Element and text location data
--------------------

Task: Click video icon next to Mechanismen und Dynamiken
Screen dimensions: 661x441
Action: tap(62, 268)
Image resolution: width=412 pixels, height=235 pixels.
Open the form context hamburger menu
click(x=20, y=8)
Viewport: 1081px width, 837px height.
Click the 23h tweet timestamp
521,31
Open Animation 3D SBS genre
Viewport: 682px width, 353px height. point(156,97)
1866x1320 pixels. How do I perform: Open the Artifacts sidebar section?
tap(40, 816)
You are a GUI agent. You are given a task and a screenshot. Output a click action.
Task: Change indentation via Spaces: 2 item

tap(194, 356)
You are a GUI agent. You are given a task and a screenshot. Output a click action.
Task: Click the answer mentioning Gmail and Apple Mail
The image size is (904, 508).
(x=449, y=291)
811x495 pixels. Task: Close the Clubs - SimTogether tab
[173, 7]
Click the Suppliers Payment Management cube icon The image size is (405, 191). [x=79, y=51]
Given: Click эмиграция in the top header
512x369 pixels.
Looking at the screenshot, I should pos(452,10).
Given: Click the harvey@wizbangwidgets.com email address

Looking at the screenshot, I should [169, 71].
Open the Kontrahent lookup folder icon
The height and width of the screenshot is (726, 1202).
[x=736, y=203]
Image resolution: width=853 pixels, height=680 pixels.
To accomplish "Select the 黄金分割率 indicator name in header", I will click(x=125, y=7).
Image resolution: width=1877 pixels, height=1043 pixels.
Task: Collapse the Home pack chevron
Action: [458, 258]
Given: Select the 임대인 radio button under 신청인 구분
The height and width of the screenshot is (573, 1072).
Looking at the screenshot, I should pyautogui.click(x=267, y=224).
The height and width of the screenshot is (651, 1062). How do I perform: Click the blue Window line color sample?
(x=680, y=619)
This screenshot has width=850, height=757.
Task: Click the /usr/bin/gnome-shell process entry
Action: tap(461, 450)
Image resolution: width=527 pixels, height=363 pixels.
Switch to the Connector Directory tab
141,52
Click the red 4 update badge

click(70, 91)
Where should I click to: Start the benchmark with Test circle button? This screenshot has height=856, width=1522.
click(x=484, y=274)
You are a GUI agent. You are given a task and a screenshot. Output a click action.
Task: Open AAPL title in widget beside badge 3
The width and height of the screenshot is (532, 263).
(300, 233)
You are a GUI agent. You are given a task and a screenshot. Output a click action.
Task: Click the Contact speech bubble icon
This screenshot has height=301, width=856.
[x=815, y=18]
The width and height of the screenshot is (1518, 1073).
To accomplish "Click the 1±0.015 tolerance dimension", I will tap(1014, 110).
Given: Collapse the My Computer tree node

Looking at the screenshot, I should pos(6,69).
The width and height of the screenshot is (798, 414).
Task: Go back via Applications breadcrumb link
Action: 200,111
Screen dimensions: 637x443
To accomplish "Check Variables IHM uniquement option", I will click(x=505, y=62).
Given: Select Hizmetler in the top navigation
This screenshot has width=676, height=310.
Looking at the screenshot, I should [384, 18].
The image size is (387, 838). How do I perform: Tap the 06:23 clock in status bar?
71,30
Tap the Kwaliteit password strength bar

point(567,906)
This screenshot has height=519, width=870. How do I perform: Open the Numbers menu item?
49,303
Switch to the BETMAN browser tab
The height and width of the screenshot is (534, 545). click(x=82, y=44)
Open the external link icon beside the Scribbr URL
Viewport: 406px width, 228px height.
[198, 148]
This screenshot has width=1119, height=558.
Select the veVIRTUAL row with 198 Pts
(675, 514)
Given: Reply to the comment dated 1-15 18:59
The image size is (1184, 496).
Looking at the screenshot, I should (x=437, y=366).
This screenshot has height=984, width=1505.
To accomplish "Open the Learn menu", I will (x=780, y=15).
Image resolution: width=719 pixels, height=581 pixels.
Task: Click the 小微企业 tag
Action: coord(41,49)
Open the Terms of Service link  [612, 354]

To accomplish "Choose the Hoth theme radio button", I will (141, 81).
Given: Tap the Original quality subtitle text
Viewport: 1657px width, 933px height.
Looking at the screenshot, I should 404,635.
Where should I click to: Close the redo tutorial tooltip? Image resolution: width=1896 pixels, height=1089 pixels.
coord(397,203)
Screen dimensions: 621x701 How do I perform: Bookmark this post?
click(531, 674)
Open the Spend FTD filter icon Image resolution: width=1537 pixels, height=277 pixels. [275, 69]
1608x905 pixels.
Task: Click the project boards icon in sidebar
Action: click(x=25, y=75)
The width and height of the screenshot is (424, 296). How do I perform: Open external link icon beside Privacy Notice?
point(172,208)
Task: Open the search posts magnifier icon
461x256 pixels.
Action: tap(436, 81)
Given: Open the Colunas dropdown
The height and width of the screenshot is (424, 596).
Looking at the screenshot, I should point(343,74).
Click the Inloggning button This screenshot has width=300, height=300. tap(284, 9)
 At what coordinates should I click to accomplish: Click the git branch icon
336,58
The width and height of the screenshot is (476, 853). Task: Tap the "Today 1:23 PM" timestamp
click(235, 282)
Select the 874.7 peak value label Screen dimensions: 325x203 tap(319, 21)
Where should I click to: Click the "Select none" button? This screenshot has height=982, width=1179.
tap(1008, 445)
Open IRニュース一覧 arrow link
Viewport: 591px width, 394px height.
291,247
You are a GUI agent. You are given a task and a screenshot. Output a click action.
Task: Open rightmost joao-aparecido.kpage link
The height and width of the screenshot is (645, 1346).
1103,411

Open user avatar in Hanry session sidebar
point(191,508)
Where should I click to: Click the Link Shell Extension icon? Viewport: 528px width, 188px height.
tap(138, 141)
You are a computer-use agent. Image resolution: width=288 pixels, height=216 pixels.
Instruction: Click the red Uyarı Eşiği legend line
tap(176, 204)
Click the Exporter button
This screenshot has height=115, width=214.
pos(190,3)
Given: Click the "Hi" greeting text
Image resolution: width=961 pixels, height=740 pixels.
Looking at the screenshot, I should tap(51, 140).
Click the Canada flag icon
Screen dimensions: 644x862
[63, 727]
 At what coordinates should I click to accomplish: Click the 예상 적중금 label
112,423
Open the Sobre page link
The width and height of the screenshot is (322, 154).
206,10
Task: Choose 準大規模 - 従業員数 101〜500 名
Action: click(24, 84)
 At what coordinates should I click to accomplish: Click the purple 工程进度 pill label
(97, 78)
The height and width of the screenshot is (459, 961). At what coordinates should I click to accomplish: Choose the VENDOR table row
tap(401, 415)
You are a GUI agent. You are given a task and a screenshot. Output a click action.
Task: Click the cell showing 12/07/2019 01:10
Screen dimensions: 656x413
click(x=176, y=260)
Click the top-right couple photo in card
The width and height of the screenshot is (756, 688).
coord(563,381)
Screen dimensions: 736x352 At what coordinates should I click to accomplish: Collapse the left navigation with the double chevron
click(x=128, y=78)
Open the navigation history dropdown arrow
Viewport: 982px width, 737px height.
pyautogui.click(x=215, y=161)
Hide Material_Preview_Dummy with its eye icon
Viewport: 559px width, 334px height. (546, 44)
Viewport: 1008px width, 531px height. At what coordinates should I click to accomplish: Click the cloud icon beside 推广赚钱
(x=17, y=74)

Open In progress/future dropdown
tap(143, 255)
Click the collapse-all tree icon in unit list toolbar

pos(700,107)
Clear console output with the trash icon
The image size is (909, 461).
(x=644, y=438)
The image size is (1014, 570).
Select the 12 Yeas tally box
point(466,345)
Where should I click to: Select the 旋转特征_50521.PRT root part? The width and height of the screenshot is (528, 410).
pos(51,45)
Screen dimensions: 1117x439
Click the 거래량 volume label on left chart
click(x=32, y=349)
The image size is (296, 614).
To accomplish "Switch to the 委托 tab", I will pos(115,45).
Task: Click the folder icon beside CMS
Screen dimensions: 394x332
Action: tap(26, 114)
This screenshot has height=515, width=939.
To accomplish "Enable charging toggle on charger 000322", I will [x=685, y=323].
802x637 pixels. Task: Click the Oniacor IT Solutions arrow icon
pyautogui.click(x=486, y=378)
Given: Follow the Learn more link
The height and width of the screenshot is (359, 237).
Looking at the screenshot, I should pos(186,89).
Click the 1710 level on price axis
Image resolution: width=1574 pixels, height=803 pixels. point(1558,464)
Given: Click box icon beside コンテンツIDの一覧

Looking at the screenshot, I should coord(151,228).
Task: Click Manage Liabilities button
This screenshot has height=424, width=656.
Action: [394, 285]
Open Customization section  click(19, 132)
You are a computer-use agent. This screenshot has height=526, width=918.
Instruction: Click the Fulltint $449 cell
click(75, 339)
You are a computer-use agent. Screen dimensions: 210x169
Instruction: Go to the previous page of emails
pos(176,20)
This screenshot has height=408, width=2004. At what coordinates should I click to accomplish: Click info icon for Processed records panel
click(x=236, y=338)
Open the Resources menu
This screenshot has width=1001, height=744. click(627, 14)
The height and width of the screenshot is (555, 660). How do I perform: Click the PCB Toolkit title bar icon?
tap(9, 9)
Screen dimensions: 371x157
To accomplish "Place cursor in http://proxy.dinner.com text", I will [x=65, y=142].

--------------------

» Task statement: Echo the lines of the records above exactly, starting at the line containing "Given: Collapse the My Computer tree node" and ending at the line containing "Looking at the screenshot, I should [384, 18].".

» Output of the task:
Given: Collapse the My Computer tree node

Looking at the screenshot, I should pos(6,69).
The width and height of the screenshot is (798, 414).
Task: Go back via Applications breadcrumb link
Action: 200,111
Screen dimensions: 637x443
To accomplish "Check Variables IHM uniquement option", I will click(x=505, y=62).
Given: Select Hizmetler in the top navigation
This screenshot has width=676, height=310.
Looking at the screenshot, I should [384, 18].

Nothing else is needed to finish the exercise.